2.17. Servir des sourires




Et peut-être que tu  serviras des cafés et mesurera  l'utilité de ta journée en nombre de  sourires que tu auras réussi à  faire apparaître sur les lèvres des  gens. Et je t'assure que ton  existence aura tout autant de valeur alors.

  Peut-être qu'un jour tu auras dit à  un ami quelque chose qui l'aura  encouragé et que sans le savoir il te  devra tout son succès. Peut-être  qu'un jour tu auras souri à un étranger  sur le point de se suicider et  qu'il aura interprété ton geste comme  un signe que la vie vaut la  peine d'être vécue. Peut-être qu'un jour  quelqu'un t'aura vu et que tu  lui auras inspiré le roman du siècle. Qui  sait ? On ne sait jamais.

On  ne sait jamais le rôle que l'on a eu dans  la vie des autres, pas plus  que l'on ne sait vraiment qui a eu un rôle  dans la notre. Je  dois tellement à tout le monde que j'ai  croisé, ainsi qu'à toutes les  fleurs tous les oiseaux et même toutes les  mauvaises herbes et tous les  insectes. Chacun participe à cet ensemble,  participe à construire  l'univers, et chacun y apporte du bonheur et de  la vie.

J'étais utile en  servant  des cafés et des sourires, rapportant de l'argent à ma famille. Et  je m'endormais satisfait à la fin de mes journées. Mais il vient  forcément  un moment dans la vie où l'on veut plus que simplement vivre pour le  présent. On veut pouvoir aspirer à un futur qui soit toujours  plus. Parce que  l'existence est pleine de possibilités et que ce serait  vraiment bête de ne  pas les saisir.

Parce que quand chaque jour se  ressemble, la vie perd de  sa saveur et ça devient difficile de trouver des choses à remarquer, ou de s'en contenter. Tu trouves toujours de  la beauté, mais tu finis  par te sentir exclu de cette beauté. Tu  voudrais y participer plus que  par ton sourire. Il y a un moment où  admirer ne suffit plus et où tu  ressens le besoin de donner. Et j'ai  fini par vouloir donner plus à  l'univers que juste des sourires.

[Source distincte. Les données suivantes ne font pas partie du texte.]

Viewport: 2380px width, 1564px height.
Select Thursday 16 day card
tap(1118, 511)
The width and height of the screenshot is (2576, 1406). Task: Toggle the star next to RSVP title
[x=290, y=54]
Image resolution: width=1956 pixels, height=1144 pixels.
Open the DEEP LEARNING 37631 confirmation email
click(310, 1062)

Mais quitter  ce travail que j'avais m'aurait semblé trop  déraisonnable. Alors j'ai fait ce que  mon petit frère m'avait appris  à faire quand on faisait la cuisine :  trouver un choix différent compatible avec les contraintes présentes.

Je me suis demandé qu'est ce  qui rendrait ce café plus utile à  l'univers, et très vite j'ai  trouvé. Il y avait quelque chose que  je pouvais apporter : je  connaissais la langue des signes. J'en ai  parlé avec mon patron, qui a  été enthousiasmé et commencé à faire de la  publicité. Et tous ceux qui  comme mon petit frère étaient affectés de  surdité et ne pouvaient pas  parler, pouvaient maintenant venir prendre  un café facilement.

Comme on était  près de l'école de mon  frère, qui avait des classes spéciales  pour les sourds-muets, ça a  eu du succès. Mon patron était content, les  gens étaient contents.  Certains de mes collègues ont voulu apprendre à  signer alors je leur  donnais des cours après la fermeture. Et mon  travail est devenu encore  plus utile : je donnais encore plus de  bonheur et de sourires, et j'en  obtenais plus en retour.